--- AIM 1 ---
In the account of the November 1965 violence at the Altvater house, why did the family of eight live on disability payments? Answer in one to three sentences.
--- AIM 2 ---
Resume the account of the November 1965 violence at the Altvater house from its last sentence.

--- SELECTION ---

"""

November 14, 1965
unsettled
Violence broke out in November 1965 in the yard outside Christy Altvater’s house, above, located just outside the Pleasant Point reservation. Two Passamaquoddy Indians were left badly beaten, one of them fatally. Photo by Gabe Souza/Staff Photographer

The Altvater home was on a lonely stretch of road, just over the reservation boundary. It’s still standing: small, two stories, its rear perched at the top of a steep hillside with views of the lower-lying parts of the Pleasant Point reservation and Cobscook Bay beyond. At the time, the front door was boarded shut. A barn across the street had collapsed, leaving a pile of nail-studded lumber. Christy Altvater hadn’t been able to work since he had been beaten by a white man in 1960, and his family of eight survived on disability payments. They owed $1,000 in back taxes and were being threatened with eviction by the town of Perry, a move being fought by their pro bono attorney, Don Gellers.

“Because the house was 200 yards off the reservation, nobody protected us,” recalls Christy’s daughter Lisa, who was 10 at the time. “But we never locked our doors. Our house was always open for people to come and eat.”

At dusk on Nov. 14, 1965, Lisa, her 8-year-old brother, Kirk, and her mother, Rita, returned home with their uncle, John Nicholas, having picked up his chainsaw from a repair shop in Dennysville. They were surprised to find four white hunters drinking beer in their kitchen. Another, much drunker hunter was in the downstairs bedroom “talking about atoms and nuclear stuff” with Christy and Peter Francis, who worked on nuclear submarines at the Groton Navy Yard in Connecticut and was visiting his home reservation for hunting season. Two daughters, 15-year-old Valerie and 18-year-old Gerarda, were doing homework in another bedroom.

"""

--- DATA EXCERPT ---
"""

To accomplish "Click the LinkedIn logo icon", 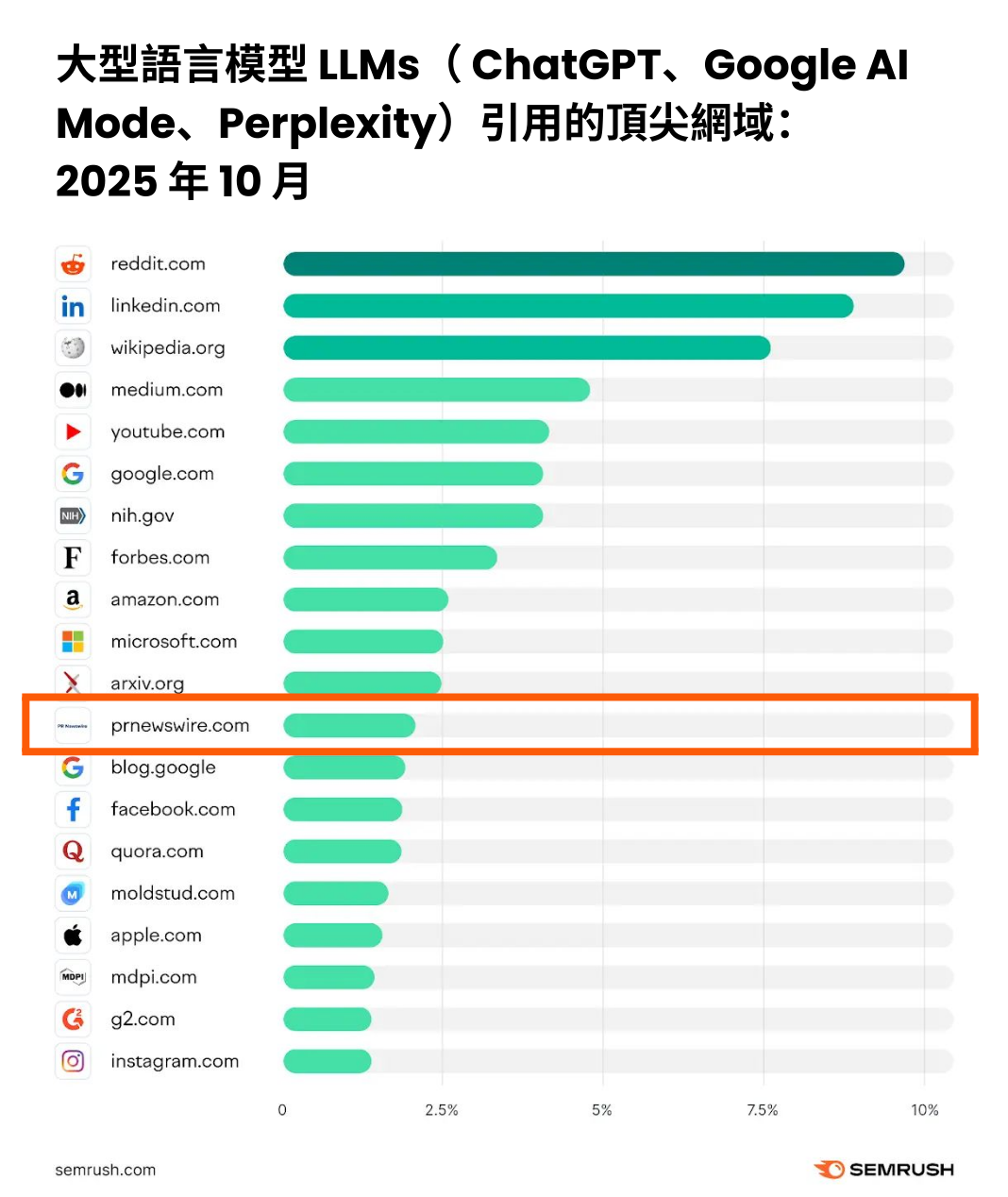I will coord(73,306).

"""

--- EXERCISE OUTPUT 1 ---
The family lived on disability payments because Christy Altvater had not been able to work since a white man beat him in 1960.

--- EXERCISE OUTPUT 2 ---
Rita later described the situation as “crowded” and said her young son was immediately unhappy with the scene.

They had every reason to be concerned. The hunters told the mother of six they “wanted to see some girls.” One of the visitors, James Ellinwood – whom the Indian children would later describe as “the fat one” – kept inquiring about the whereabouts of Rita’s 16-year-old daughter, Judy, who he’d heard was pretty. He kept trying to go upstairs to find her. Judy was at the house of her boyfriend’s parents in Eastport, but none of the Altvaters told this to the hunters.

One of the hunters, a hulking ex-Marine named William Robbins, suddenly slapped Kirk several times in the face. “Go help your uncle,” he commanded.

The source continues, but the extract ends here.